The bronze monument was created for the 1939 New York World's Fair's Polish pavilion by the Polish sculptor Stanisław K. Ostrowski (1879–1947). It stood at the Fair's entrance at Queens' Flushing Meadows-Corona Park. It is a replica of a King Jagiello memorial in Warsaw that was converted into bullets for World War II by the Germans after they entered and occupied the capital of Poland.

As a result of the German invasion of Poland that marked the beginning of the Second World War, the personnel and equipment of the Polish World's Fair pavilion were forced to remain in the United States. Unlike much of the rest of the pavilion, which was sold to the Polish Museum of America in Chicago, the monument stayed in New York, thanks in part to Mayor Fiorello H. La Guardia publicly lobbying to keep the statue.

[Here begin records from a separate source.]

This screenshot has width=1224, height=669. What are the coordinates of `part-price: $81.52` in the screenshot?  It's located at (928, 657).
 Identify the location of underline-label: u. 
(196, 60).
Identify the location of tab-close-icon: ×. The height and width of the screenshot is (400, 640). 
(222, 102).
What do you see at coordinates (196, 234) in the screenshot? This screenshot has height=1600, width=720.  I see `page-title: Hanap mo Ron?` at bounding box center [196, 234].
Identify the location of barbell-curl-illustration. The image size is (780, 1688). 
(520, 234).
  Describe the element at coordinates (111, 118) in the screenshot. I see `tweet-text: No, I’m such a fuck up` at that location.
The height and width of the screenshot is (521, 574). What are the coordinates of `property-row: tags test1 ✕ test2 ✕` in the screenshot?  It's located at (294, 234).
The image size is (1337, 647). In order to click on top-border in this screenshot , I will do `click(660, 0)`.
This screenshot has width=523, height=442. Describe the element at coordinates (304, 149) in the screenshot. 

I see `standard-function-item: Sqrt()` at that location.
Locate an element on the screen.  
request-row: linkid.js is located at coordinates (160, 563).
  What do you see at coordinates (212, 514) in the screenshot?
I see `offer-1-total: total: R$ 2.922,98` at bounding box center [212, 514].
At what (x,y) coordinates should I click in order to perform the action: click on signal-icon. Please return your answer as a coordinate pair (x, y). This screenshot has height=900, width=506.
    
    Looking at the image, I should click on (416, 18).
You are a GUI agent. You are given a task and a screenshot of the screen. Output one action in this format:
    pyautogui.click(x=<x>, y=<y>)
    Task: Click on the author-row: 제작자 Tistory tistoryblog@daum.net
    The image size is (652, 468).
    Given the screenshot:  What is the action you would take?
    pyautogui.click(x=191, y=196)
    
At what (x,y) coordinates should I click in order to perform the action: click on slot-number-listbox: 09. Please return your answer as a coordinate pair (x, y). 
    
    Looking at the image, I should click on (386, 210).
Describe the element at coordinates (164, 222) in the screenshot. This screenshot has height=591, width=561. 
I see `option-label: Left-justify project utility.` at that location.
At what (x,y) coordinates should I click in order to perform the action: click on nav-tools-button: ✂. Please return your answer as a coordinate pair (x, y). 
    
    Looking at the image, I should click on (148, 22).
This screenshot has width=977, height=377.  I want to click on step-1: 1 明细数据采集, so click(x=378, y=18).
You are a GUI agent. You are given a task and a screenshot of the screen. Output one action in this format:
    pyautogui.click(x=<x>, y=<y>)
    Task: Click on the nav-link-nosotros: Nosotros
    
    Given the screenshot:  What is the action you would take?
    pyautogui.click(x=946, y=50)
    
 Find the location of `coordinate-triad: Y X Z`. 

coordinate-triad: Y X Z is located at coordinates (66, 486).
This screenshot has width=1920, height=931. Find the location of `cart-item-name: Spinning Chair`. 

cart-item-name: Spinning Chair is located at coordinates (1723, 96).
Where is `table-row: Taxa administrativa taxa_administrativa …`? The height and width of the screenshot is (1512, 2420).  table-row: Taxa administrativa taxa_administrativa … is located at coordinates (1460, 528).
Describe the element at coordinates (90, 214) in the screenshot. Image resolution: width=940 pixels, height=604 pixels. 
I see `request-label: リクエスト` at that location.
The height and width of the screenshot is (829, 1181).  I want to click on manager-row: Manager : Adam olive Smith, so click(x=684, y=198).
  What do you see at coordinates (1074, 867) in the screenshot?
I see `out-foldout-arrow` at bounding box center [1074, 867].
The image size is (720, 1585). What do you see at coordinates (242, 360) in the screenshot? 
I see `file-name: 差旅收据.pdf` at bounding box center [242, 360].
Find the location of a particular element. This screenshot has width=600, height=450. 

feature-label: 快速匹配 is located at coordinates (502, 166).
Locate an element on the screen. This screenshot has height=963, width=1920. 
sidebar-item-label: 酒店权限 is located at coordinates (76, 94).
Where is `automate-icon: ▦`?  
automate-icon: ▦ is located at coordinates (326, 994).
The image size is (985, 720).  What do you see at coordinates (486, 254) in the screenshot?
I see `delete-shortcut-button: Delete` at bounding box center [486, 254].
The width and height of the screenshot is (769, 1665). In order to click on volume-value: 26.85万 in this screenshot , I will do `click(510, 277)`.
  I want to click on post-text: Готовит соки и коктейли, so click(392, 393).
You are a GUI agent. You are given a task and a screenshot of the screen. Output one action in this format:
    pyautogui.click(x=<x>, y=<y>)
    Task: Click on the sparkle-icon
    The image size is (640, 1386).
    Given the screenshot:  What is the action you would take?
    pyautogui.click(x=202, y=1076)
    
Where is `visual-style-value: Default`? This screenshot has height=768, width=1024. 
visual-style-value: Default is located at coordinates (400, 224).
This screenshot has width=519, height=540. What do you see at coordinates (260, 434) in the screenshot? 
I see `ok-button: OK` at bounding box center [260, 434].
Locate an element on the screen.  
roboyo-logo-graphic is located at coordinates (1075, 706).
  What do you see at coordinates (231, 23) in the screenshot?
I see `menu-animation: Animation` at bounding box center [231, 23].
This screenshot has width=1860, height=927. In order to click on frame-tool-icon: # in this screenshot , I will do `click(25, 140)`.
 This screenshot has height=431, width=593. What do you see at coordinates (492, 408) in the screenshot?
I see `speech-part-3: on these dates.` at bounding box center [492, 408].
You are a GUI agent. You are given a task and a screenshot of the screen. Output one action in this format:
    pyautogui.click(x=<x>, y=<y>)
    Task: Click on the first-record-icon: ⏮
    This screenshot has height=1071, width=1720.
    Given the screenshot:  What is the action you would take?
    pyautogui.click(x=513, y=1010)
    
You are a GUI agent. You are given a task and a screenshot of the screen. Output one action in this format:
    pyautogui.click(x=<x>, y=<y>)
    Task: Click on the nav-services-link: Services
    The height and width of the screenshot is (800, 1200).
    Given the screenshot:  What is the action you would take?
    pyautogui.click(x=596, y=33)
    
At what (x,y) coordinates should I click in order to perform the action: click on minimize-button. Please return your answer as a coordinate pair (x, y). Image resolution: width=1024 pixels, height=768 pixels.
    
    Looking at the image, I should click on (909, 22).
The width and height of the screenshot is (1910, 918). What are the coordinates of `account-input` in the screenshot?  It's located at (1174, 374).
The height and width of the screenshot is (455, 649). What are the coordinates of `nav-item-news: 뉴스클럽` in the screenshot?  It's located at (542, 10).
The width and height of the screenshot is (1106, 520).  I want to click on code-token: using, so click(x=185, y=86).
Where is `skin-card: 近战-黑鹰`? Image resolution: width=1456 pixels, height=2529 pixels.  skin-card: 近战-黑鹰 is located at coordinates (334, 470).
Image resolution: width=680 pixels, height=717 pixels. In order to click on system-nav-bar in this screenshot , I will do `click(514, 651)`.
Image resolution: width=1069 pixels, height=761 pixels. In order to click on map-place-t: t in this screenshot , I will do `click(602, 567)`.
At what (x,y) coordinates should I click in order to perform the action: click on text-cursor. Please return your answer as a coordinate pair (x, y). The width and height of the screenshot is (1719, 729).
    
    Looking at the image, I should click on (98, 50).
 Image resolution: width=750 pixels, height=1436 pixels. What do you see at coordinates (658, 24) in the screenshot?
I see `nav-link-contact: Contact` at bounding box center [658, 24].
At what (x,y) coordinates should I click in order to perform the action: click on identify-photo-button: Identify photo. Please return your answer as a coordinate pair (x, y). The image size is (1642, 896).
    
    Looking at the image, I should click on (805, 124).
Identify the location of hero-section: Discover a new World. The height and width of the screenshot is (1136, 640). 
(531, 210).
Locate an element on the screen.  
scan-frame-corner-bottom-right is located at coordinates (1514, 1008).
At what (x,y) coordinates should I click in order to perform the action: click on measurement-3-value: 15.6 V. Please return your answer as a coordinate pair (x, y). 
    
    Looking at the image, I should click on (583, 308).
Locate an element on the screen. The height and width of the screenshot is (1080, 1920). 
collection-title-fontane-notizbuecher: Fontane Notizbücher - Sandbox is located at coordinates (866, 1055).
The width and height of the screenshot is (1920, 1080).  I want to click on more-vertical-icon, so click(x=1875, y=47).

The statue was presented to the City of New York by the King Jagiello Monument Committee, with support from the Polish government in exile on July 15, 1945, when it was permanently placed in Central Park with the cooperation of the last consul of the Second Polish Republic or pre-communist Poland in New York, count Józef Kazimierz Krasicki and unveiled by him. The event was a little over two months after Victory in Europe Day (May 8) and the 535th anniversary of the Battle of Grunwald.

The monument was conserved in 1986 by the Central Park Conservancy. Further conservation was completed in September 2016. The support structure, which attaches the monument to the granite base, was the major endeavor as well as the installation of a new stainless steel mounting system for the statue. Additional work included the restoration the statue's patina and protective coating.